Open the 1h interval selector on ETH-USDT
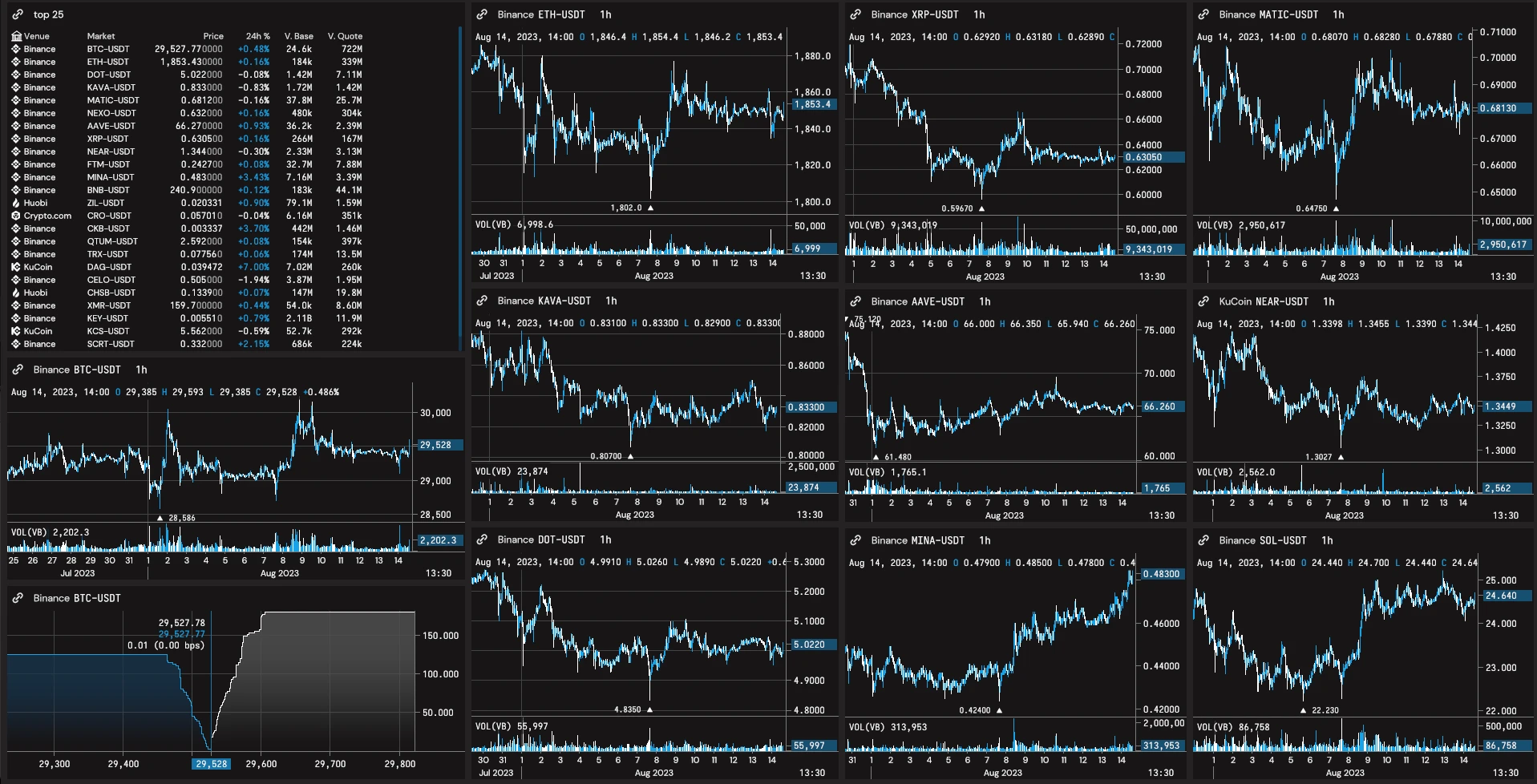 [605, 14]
...
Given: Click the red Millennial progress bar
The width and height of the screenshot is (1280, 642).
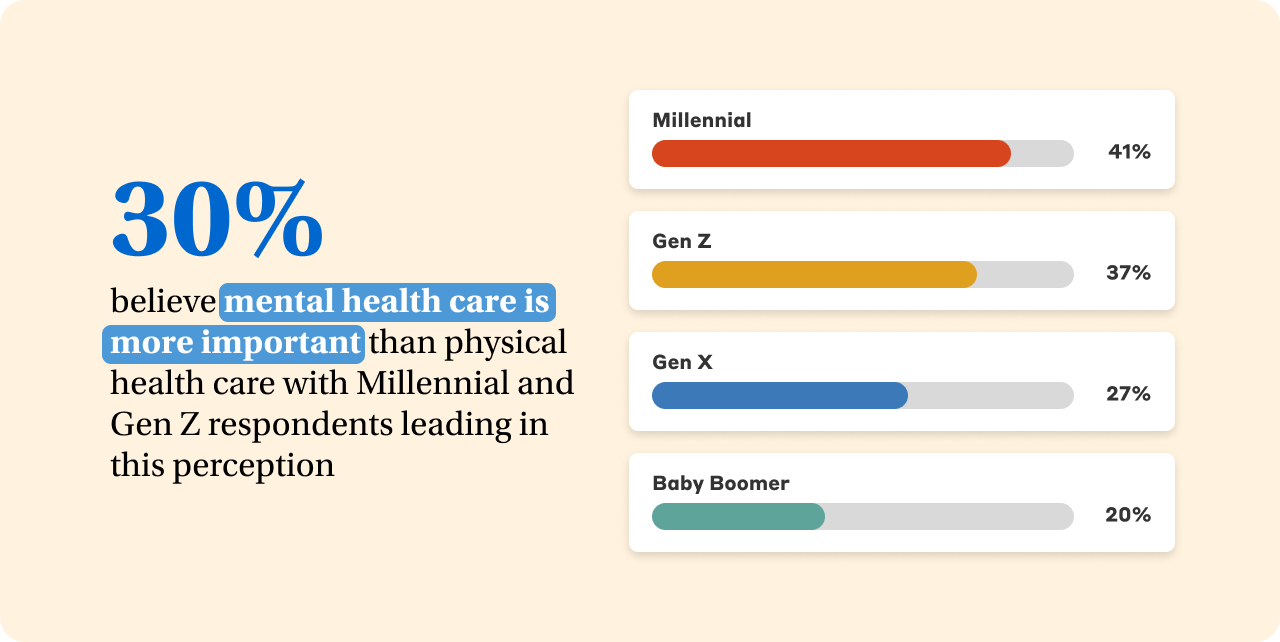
...
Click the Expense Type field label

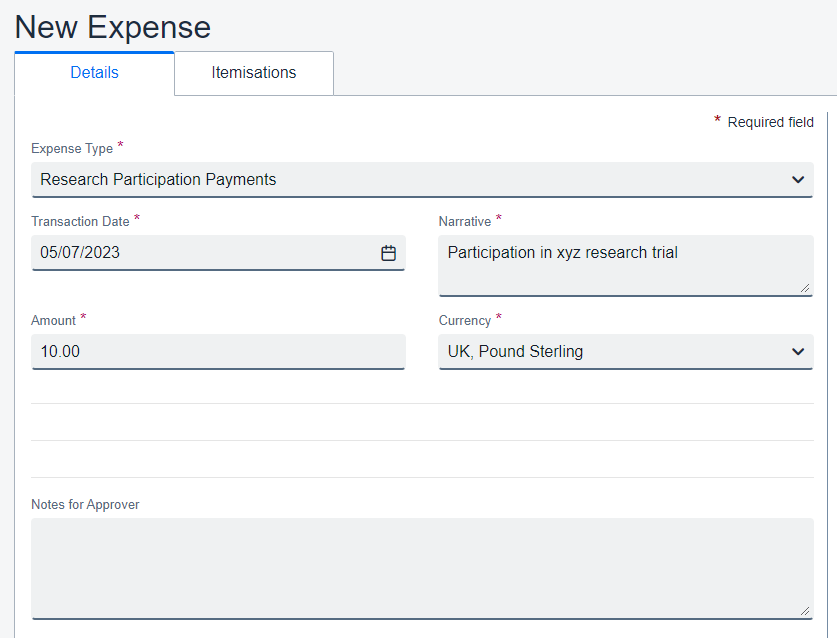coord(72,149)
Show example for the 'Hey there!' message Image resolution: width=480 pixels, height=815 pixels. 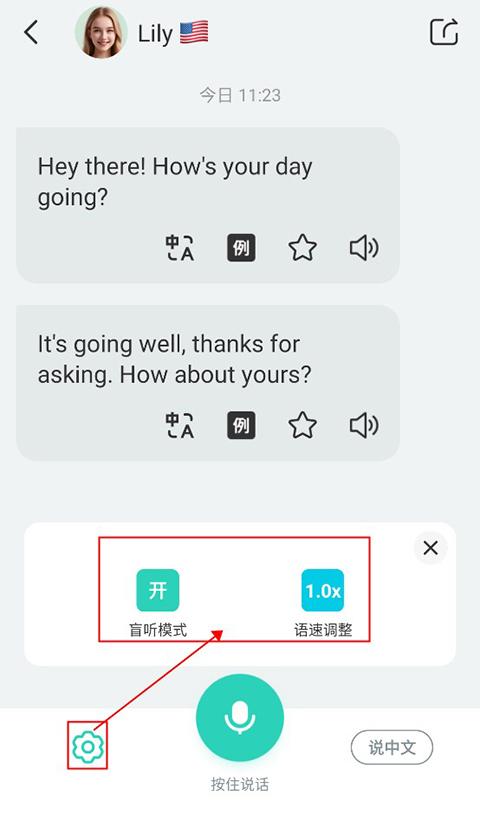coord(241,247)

▶ INSTRUCTIONS FOR THE TASK
Output the lines of the records above exactly as they appear, from the line containing "Given: Click the red Millennial progress bar" through the line containing "The width and".

▶ EXPECTED OUTPUT
Given: Click the red Millennial progress bar
The width and height of the screenshot is (1280, 642).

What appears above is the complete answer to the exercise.